Elle ajoute que certaines entreprises sondent régulièrement leur personnel pour prendre le pouls de la situation. « Grâce à cette rétroaction, les gestionnaires peuvent s’ajuster pour s’assurer que l’environnement de travail répond aux besoins des employés. Ils peuvent par exemple promouvoir le droit à la déconnexion ou proposer un horaire flexible aux travailleurs qui ont des enfants à la maison. » Des activités virtuelles, comme un jeu-questionnaire entre collègues, un webinaire ou une salle informelle sur Zoom, permettent aussi de conserver la collégialité et la culture de l’entreprise.

« Au-delà de ça, les organisations doivent s’interroger sur ce que représente pour elles l’esprit d’équipe. Ça peut être de féliciter les bons coups ou de miser sur des activités de consolidation, comme lancer un défi sportif à ses collègues, qu’ils doivent réaliser en une semaine. »

=======

CONSIGNE: Recopiez le passage de l'extrait de page qui commence à « Elle ajoute que » et se termine à « culture de l’entreprise. », en échangeant « horaire flexible » contre « horaire variable ».

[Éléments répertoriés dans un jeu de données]

=======

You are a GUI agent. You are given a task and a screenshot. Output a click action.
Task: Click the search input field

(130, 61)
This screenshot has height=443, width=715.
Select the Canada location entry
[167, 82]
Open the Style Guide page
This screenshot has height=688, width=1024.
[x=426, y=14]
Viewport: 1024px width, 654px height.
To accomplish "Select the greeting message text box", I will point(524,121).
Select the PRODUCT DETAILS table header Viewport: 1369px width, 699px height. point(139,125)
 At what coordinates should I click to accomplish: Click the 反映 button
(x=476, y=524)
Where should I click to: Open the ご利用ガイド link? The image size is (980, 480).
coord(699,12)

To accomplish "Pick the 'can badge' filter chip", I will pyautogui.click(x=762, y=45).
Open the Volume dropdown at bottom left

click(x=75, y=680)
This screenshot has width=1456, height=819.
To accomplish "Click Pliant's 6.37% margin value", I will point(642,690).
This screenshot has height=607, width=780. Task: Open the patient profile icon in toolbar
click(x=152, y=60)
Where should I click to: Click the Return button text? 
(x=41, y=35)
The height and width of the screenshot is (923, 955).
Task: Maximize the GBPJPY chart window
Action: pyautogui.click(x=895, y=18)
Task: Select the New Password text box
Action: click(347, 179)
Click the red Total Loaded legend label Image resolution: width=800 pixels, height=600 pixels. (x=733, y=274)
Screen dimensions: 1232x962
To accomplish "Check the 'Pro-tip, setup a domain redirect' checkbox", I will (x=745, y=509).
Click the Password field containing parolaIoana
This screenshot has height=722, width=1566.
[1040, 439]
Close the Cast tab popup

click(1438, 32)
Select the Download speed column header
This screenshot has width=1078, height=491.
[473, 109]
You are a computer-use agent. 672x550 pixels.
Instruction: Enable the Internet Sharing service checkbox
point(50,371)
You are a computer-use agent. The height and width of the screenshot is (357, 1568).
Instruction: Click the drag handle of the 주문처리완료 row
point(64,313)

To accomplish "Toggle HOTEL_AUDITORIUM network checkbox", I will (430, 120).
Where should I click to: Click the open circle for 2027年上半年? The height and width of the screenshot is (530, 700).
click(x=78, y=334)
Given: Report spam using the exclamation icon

=======

CORRIGÉ:
Elle ajoute que certaines entreprises sondent régulièrement leur personnel pour prendre le pouls de la situation. « Grâce à cette rétroaction, les gestionnaires peuvent s’ajuster pour s’assurer que l’environnement de travail répond aux besoins des employés. Ils peuvent par exemple promouvoir le droit à la déconnexion ou proposer un horaire variable aux travailleurs qui ont des enfants à la maison. » Des activités virtuelles, comme un jeu-questionnaire entre collègues, un webinaire ou une salle informelle sur Zoom, permettent aussi de conserver la collégialité et la culture de l’entreprise.